El patryn tenía otros asuntos de qué ocuparse. No había dejado de vigilar el enfrentamiento que se desarrollaba junto a la nave y vio que las fuerzas de la Unión, tras derrotar a los gardas, estaban sedientas de sangre y ávidas de lucha. Si los gegs abordaban la nave, los elfos pensarían que se trataba de un ataque en toda regla, olvidarían sus diferencias y responderían unidos. Haplo ya podía ver a los gegs señalando la nave y prometiéndose un sustancioso botín.

Las espadas entrechocaron. El capitán y el teniente lanzaron estocadas y las pararon. El mago elfo observaba la escena con expectación, sujetando con fuerza la cajita que sostenía contra el pecho. Con movimientos rápidos pero tranquilos, esperando atraer lo menos posible la atención, Haplo se desplazó hasta la escotilla. El perro lo acompañó al trote, pegado a sus talones.

Jarre estaba en la pasarela, con las manos cerradas en torno a una pandereta rota y los ojos fijos en Limbeck. Impertérrito, el geg se había incorporado y, tras ajustarse las gafas y localizar de nuevo el pasaje, reanudó el discurso.
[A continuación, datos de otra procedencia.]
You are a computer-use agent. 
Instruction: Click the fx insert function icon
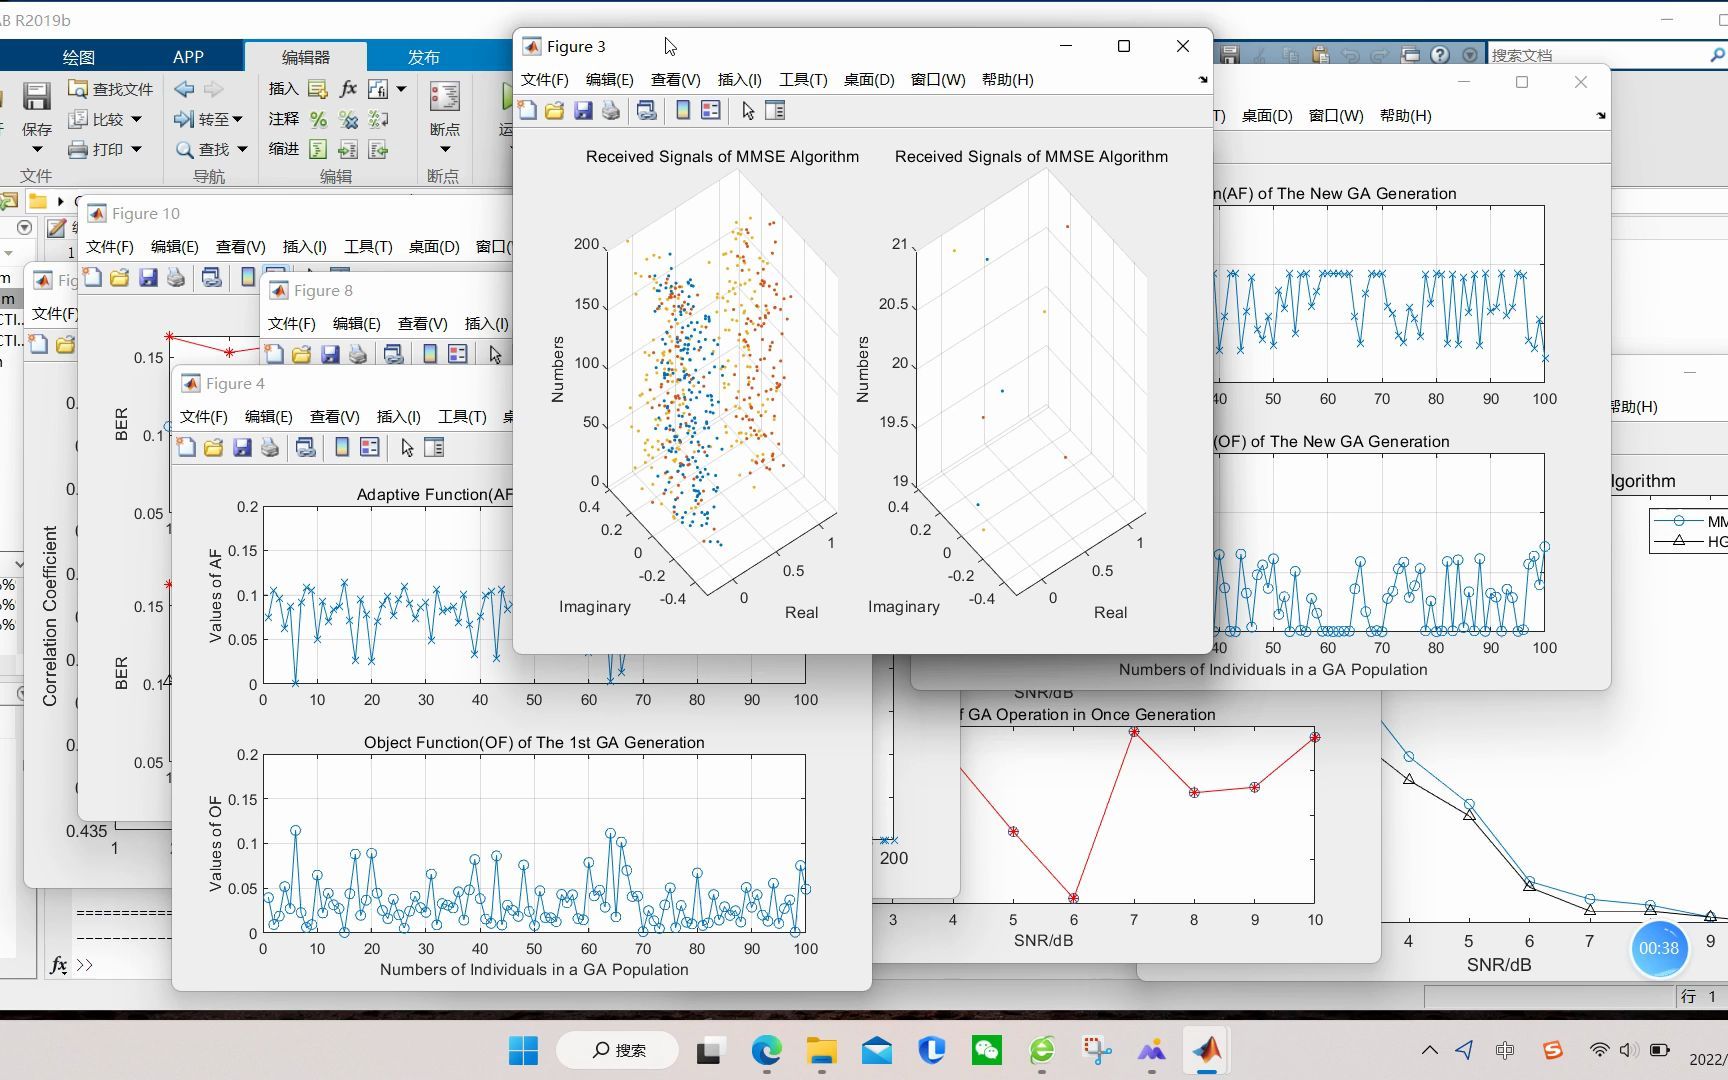348,89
—«... una vida mejor para todos...»

Detrás de Jarre, los gegs seguían tomando ánimos, estimulándose unos a otros a asaltar la nave y apoderarse del botín de guerra. Haplo encontró el mecanismo para bajar y alzar la pasarela y se apresuró a estudiarlo para entender su funcionamiento. Ahora, el único problema era la mujer geg.